(Collected data entries)

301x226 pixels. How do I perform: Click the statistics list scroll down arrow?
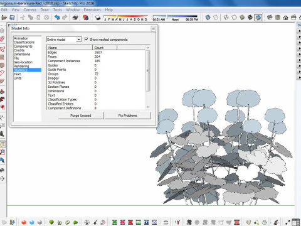point(148,107)
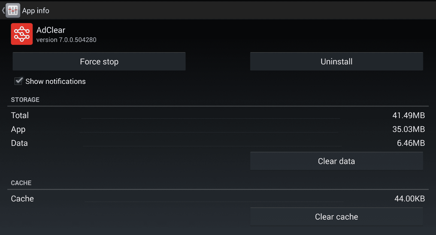This screenshot has height=235, width=436.
Task: Click the Show notifications label text
Action: tap(56, 81)
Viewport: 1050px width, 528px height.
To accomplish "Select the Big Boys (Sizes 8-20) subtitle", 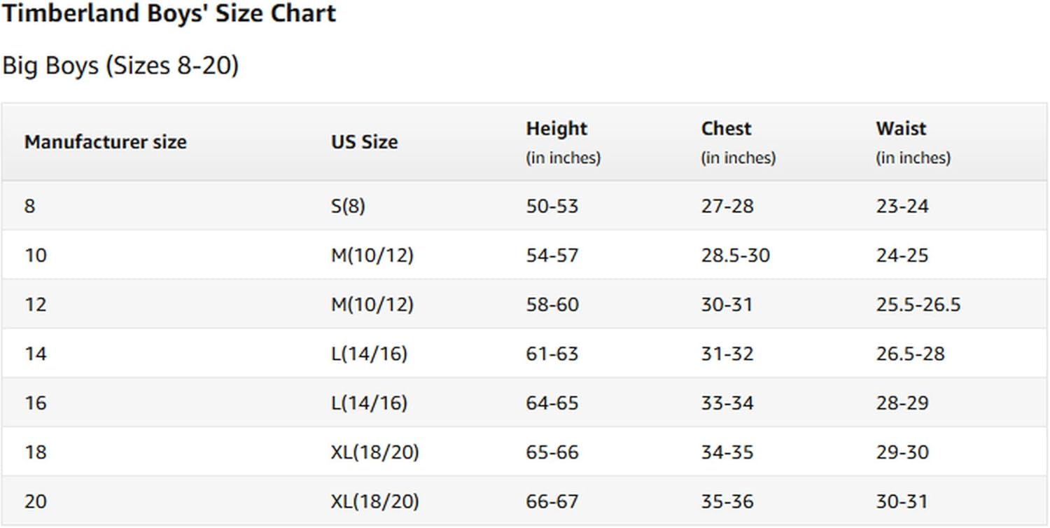I will coord(120,66).
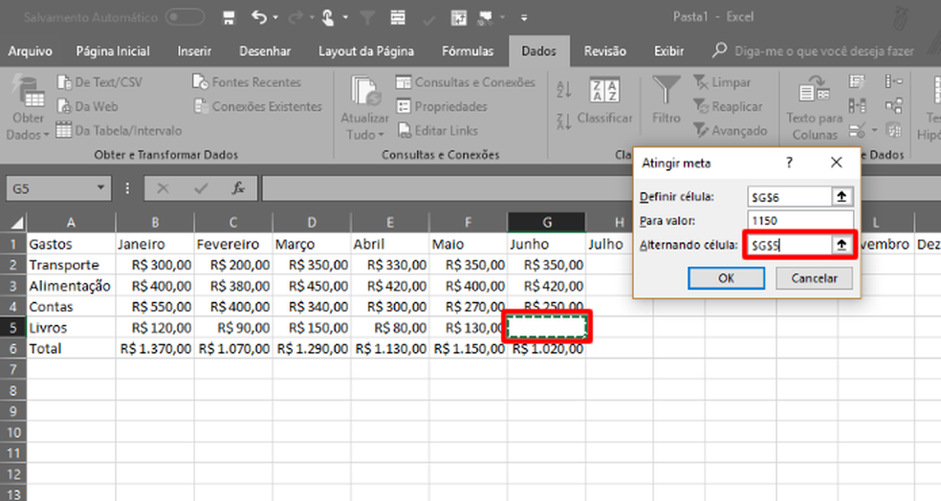Click the Texto para Colunas icon
941x501 pixels.
(814, 90)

— INSTRUCTIONS FOR THE TASK —
Set down exactly the lines from the start of the records through the line containing "Viewport: 1050px width, 528px height.", both included, and omit the pictures.

— REPLY —
301x226 pixels. How do I perform: Click the statistics list scroll down arrow?
point(148,107)
This screenshot has height=235, width=436.
Task: Click the Show notifications label text
Action: tap(56, 81)
Viewport: 1050px width, 528px height.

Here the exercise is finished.